The Aviation Ground Handling Association of Nigeria (AGHAN) has issued a final three-day ultimatum to airlines operating in the country to settle outstanding debts, escalating tensions within an industry already grappling with rising costs and fragile balance sheets.
AGHAN, the umbrella body representing ground handling service providers, warned that failure to comply could trigger a withdrawal of critical airport services, potentially disrupting flight operations nationwide. Ground handling services covering aircraft cleaning, baggage handling, refuelling coordination, and passenger support are essential to airline turnaround times and overall airport efficiency.
Industry executives say the move reflects mounting financial strain among service providers, many of whom are struggling with delayed payments in an environment marked by currency volatility, high inflation, and elevated operating expenses.“This is no longer sustainable,” a senior AGHAN official said, noting that some airlines have accumulated significant arrears over extended periods. “Operators must meet their financial obligations if the system is to function effectively.”

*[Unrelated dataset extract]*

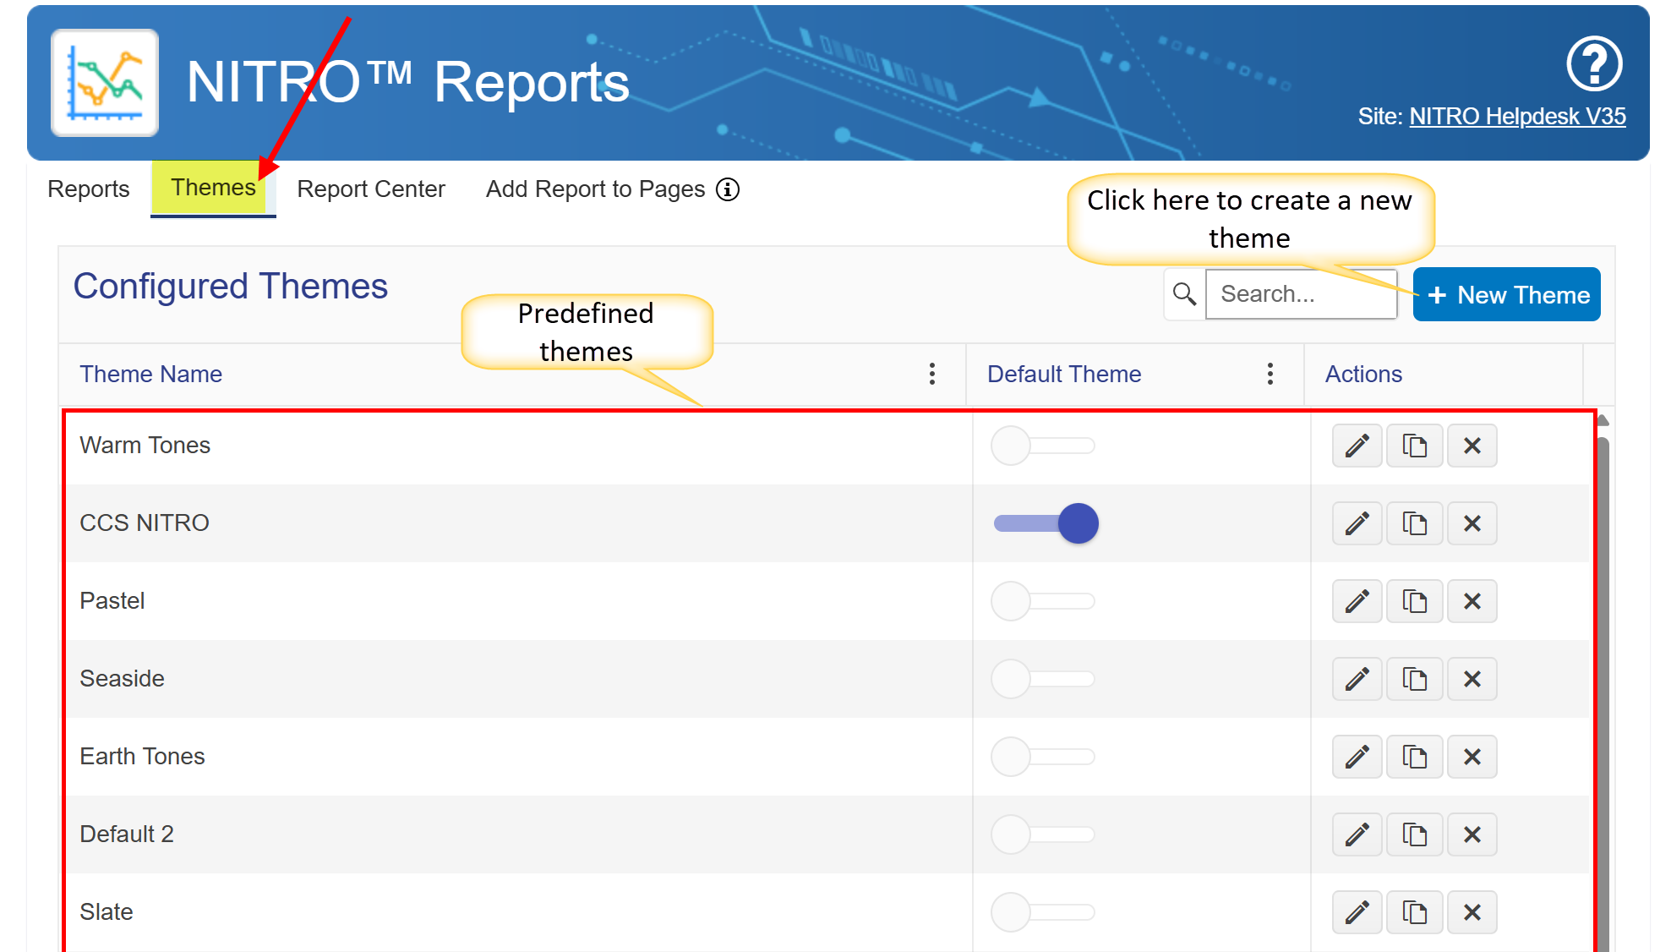Copy the CCS NITRO theme
This screenshot has width=1671, height=952.
1414,523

The ultimatum underscores deeper structural challenges within Nigeria’s aviation sector. Airlines have faced surging costs linked to jet fuel prices, foreign exchange scarcity, and maintenance expenses, much of which is denominated in US dollars. These pressures have squeezed margins, leading to delayed payments across the value chain.Analysts warn that any disruption to ground handling services could have immediate and far reaching consequences. “If handlers suspend operations, even briefly, it could ground flights, disrupt schedules, and erode passenger confidence,” said an aviation consultant based in Lagos. “The knock-on effects for business travel and cargo logistics would be significant.”

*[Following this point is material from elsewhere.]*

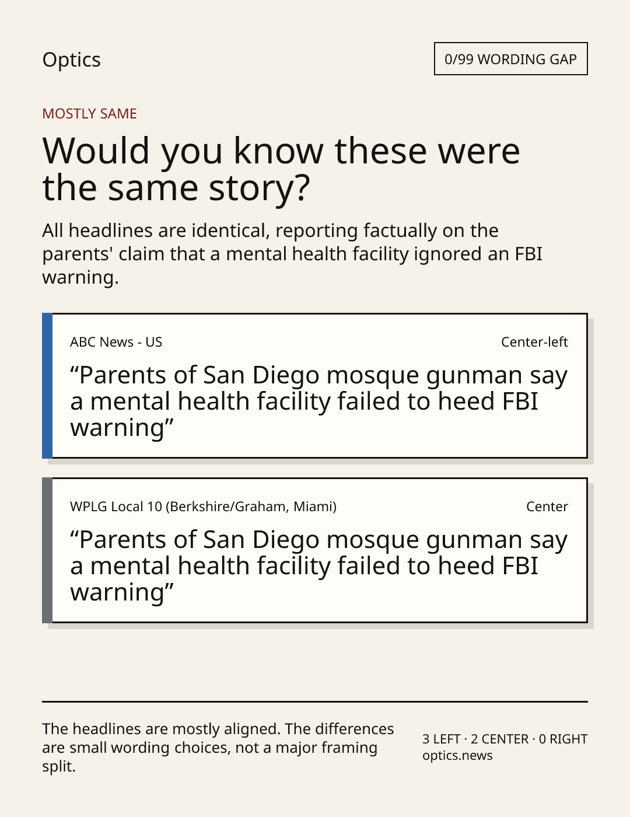Click the 3 LEFT · 2 CENTER · 0 RIGHT tally
The width and height of the screenshot is (630, 817).
pyautogui.click(x=505, y=739)
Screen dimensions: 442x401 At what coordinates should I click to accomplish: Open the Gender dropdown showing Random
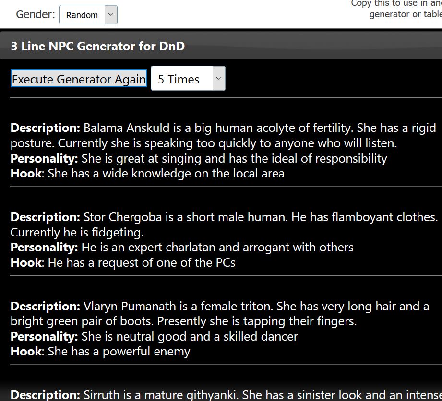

Airlines, for their part, are expected to engage AGHAN in last-minute negotiations to avoid service interruptions. Some operators are reportedly seeking structured payment plans to clear outstanding obligations without jeopardising ongoing operations.
The situation highlights the interconnected nature of aviation stakeholders, where liquidity challenges in one segment can cascade across the ecosystem. It also raises broader questions about regulatory oversight and the need for more resilient financial frameworks within the sector.

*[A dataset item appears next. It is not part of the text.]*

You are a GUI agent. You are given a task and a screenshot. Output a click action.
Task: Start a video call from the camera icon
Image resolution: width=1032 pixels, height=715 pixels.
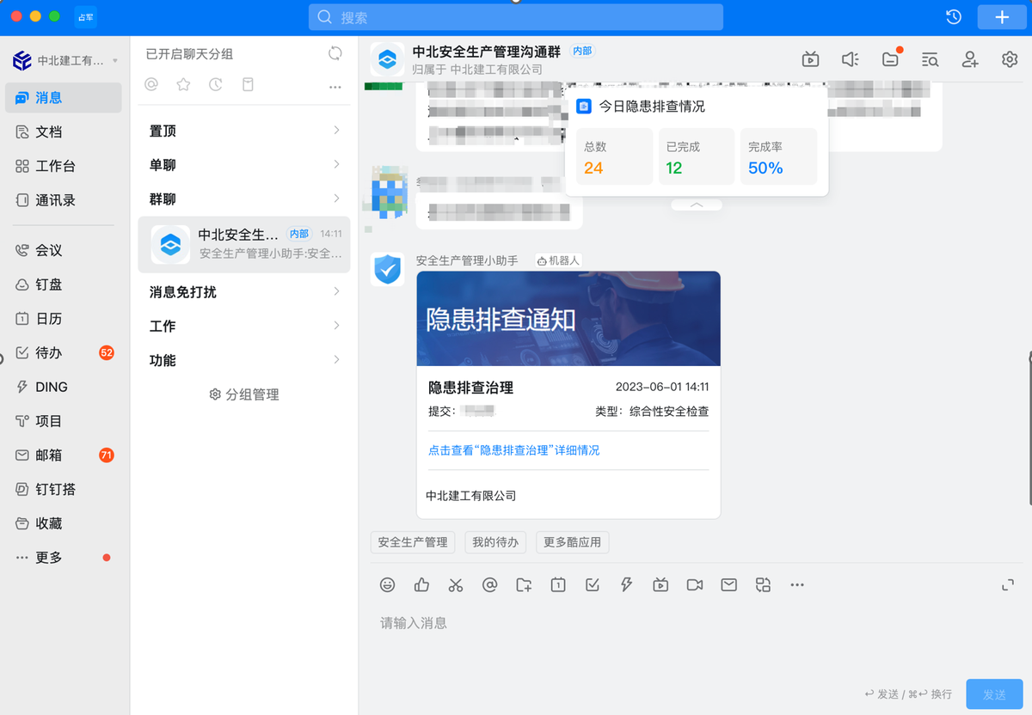click(694, 585)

For investors and policymakers, the dispute serves as a reminder of the aviation industry’s vulnerability to macroeconomic shocks. Without coordinated reforms ranging from improved access to foreign exchange to cost stabilisation measures, the risk of recurring disruptions remains high.
With the deadline fast approaching, attention will turn to whether airlines can mobilise payments in time or whether AGHAN will follow through on its threat, potentially forcing a temporary shutdown of key airport services.